Sergio Bianchi, editore di DeriveApprodi e vicepresidente della cooperativa Doc(k)s, perché una fiera dell’editoria indipendente a Milano?
Uno dei motivi è che Milano, e la Lombardia in generale assorbono circa un terzo delle vendite dei libri nel nostro paese. Ma soprattutto la fiera vuole essere un momento di dibattito tra gli editori indipendenti su ciò che sta accadendo nel mercato editoriale nazionale. A partire dalla continuità di quel che già da anni abbiamo chiamato concentrazione monopolistica, un processo che investe la produzione e tutta la filiera commerciale: distribuzione, promozione e vendita.
Quali sono gli obiettivi che intendete raggiungere?
Realizzare finalmente una fiera che non sia di polli relegati nei loro piccoli tristi pollai, ma una fiera sentita come propria da chi la fa vivere e la apre al proprio pubblico. In questo sta il senso del nome che gli abbiamo voluto dare: orgoglio. L’orgoglio di gestire in prima persona tutte le fasi della sua ideazione e organizzazione, dimostrando che è possibile progettare e gestire un evento come questo senza alcun finanziamento pubblico o privato. Attraverso questo metodo di lavoro di cooperazione l’obiettivo che si vuole raggiungere è il rafforzamento dell’indipendenza dell’agire culturale per la difesa e la crescita della bibliodiversità.
Che cos’è Doc(k)s e come funziona?
Docks è una società cooperativa che ha cominciato a operare dallo scorso settembre. Raccoglie una novantiva di persone diverse per età e professione, oltre a una decina tra associazioni e spazi sociali. Il suo obiettivo è promuovere intraprese culturali diversamente orientate. La fiera Book Pride è la prima iniziativa di respiro nazionale che Doc(k)s gestisce sul piano logistico-organizzativo, finanziario e amministrativo. Ma Doc(k)s ha avviato altri comparti di lavoro, come la formazione editoriale, la produzione e distribuzione di audiovisivi, gli eventi di MaceroNo che fanno parte del progetto di costruzione di un secondo mercato dell’editoria indipendente e di qualità. Molti editori producono buoni, a volte ottimi libri che a causa dell’attuale sistema distributivo rimangono nelle librerie per un tempo irrisorio, finendo poi in resa con destinazione macero, cioè distruzione. Il nostro progetto è salvarli da questo assurdo destino.
Sono molti anni che si parla di indipendenza editoriale. Tu sei uno dei protagonisti di questa scena.
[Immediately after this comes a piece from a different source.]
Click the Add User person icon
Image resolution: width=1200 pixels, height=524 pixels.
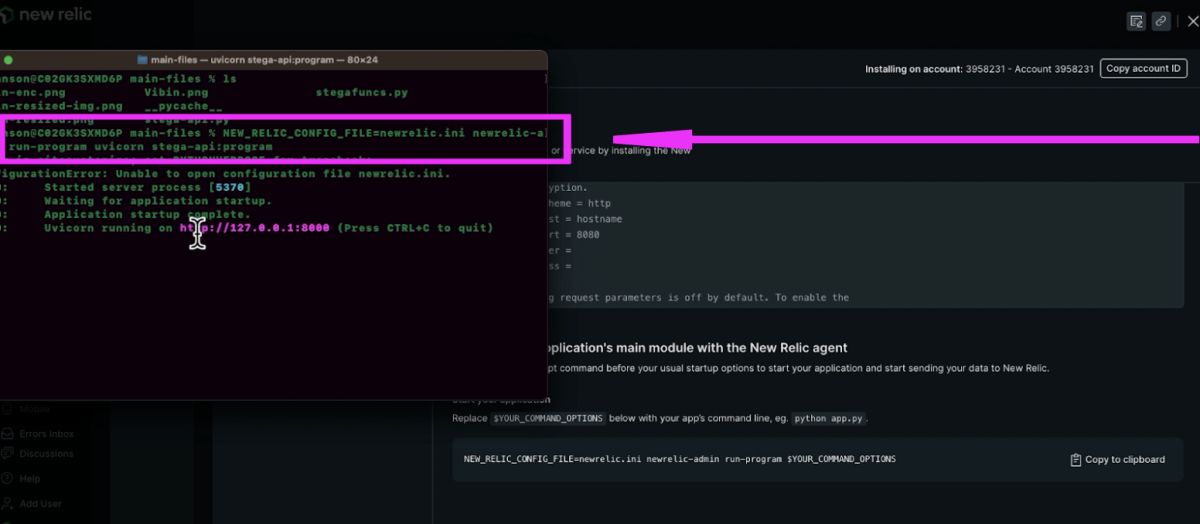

Cos’è cambiato rispetto a venti anni fa?
Prima l’indipendenza culturale era quasi unicamente identificabile in ambiti di produzione e distribuzione marginale dal punto di vista del mercato «ufficiale». Nel corso degli anni chi si è decisamente schierato su questo terreno, nonostante fallimenti e frustrazioni, ha accumulato esperienza, elaborato strategie e costruito strutture. Oggi le reti dell’indipendenza possono avere un peso non irrilevante nel salvarci dall’omologazione culturale responsabile dei danni che stanno sotto i nostri occhi. A condizione che tra loro cooperino, cioè che si organizzino.
Com’è cambiato da allora il lavoro culturale?
Una volta era organizzato secondo criteri imprenditoriali classici: l’imprenditore culturale di turno, che fosse pubblico o privato, elaborava o più spesso tratteggiava un progetto, assumeva il «personale» che riteneva adeguato e lo metteva a operare. Tutto questo è stato sconvolto prima dalle innovazioni tecnologiche intervenute nei processi del lavoro, poi dalla crisi. Oggi i lavoratori della cultura vivono una condizione di precarietà costante, e sono coscienti che sempre più spesso il lavoro che intraprendono è creato e auto-organizzato attraverso filiere e reti «proprie». Doc(k)s vuole essere parte di questo processo, vuole cioè promuovere cooperazione tra questi soggetti che fanno della ricerca dell’indipendenza la loro pratica di vita quotidiana.